I imagine at the time of Richland's development, graphics performance wasn't a huge concern. With Haswell, that performance target shifts a little bit, but as long as we're not heavily CPU-bound, AMD continues to offer superior mobile graphics. Richland seems to be most aggressively focused on shoring up the primary weakness of AMD's existing architecture: the CPU itself. Piledriver was a decent improvement on Bulldozer and, ironically, a mild one on Llano, but it's nowhere near enough. Bumped up clock speeds and improved turbo help close the gap at least a little bit, but we're still dealing with 35W AMD APUs struggling to hit the same performance levels at 15-17W Intel chips.
Arguably more impressive is that this refinement was possible at all. AMD was able to take Trinity, tune the silicon ever so slightly, and extract a healthy gain in CPU performance from it. Graphics performance seems to have held flat from Trinity, but an essentially free performance boost on the CPU is welcome.
I am, however, forced to address a few elephants in the room that are getting glossed over. As consumers, we need AMD to succeed. Lack of competition is showing in a major way: desktop Haswell is a joke, Haswell's GT2 IGP is a minor improvement yet promises to be the most common one in Intel's lineup, and Intel seems to be planning to mostly coast on Haswell for two years while focusing on Atom's successor.
Yet the ugly truth about Richland and Trinity before them is that these reviews are covering the fastest models available. A8 chips lose a third of their GPU hardware across the board, and A6 chips lose another third. If you do some quick and dirty math, that means that anything below an A10 is going to be almost directly inferior to Haswell or Ivy Bridge. Graphics performance will at best be slightly above parity, while CPU performance takes a bath.
The other problem is that AMD is still targeting 35W as the mainstream TDP, but that's a target that's actually quietly shifted in the marketplace. This isn't 2008 anymore and Intel isn't charging a fat premium for its low-voltage hardware. The market that needs 35W CPUs is shrinking, being devoured at the low side by tablets and systems with ULV CPUs that still offer enough performance to handle the majority of tasks end users will need them for. And anyone who needs more performance than that can simply make the jump to a system with a quad-core Intel CPU that has more muscle. In this reviewer's opinion, 35W isn't the target, it's the halo. 15W-17W is the target, and while AMD has offerings at those TDPs, they're woefully uncompetitive.

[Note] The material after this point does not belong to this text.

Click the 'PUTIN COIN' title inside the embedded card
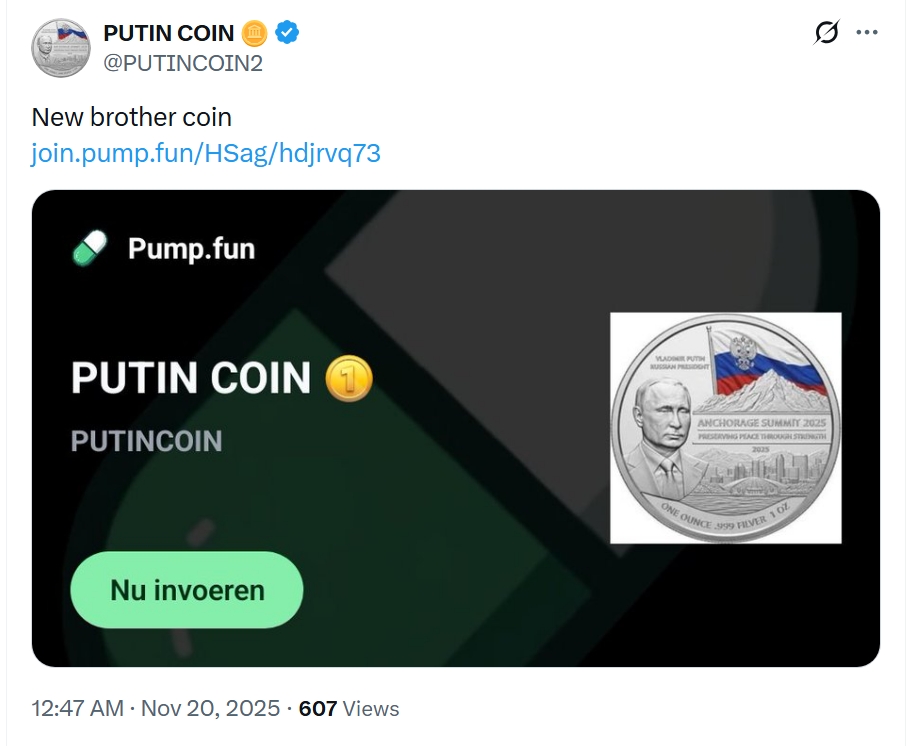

AMD doesn't just need Kaveri. We need Kaveri. We need the Steamroller architecture update, and we need the graphics cores to switch over to GCN from VLIW4. Hopefully AMD will be able to produce a Kaveri part that has a fighting chance against Intel at 15W/17W, since Kabini and Temash are destined for smaller form factors. For now, the Richland A10-5750M is a good option and a solid offering for a refresh, but I don't think anyone can rely on it as a stopgap for too much longer.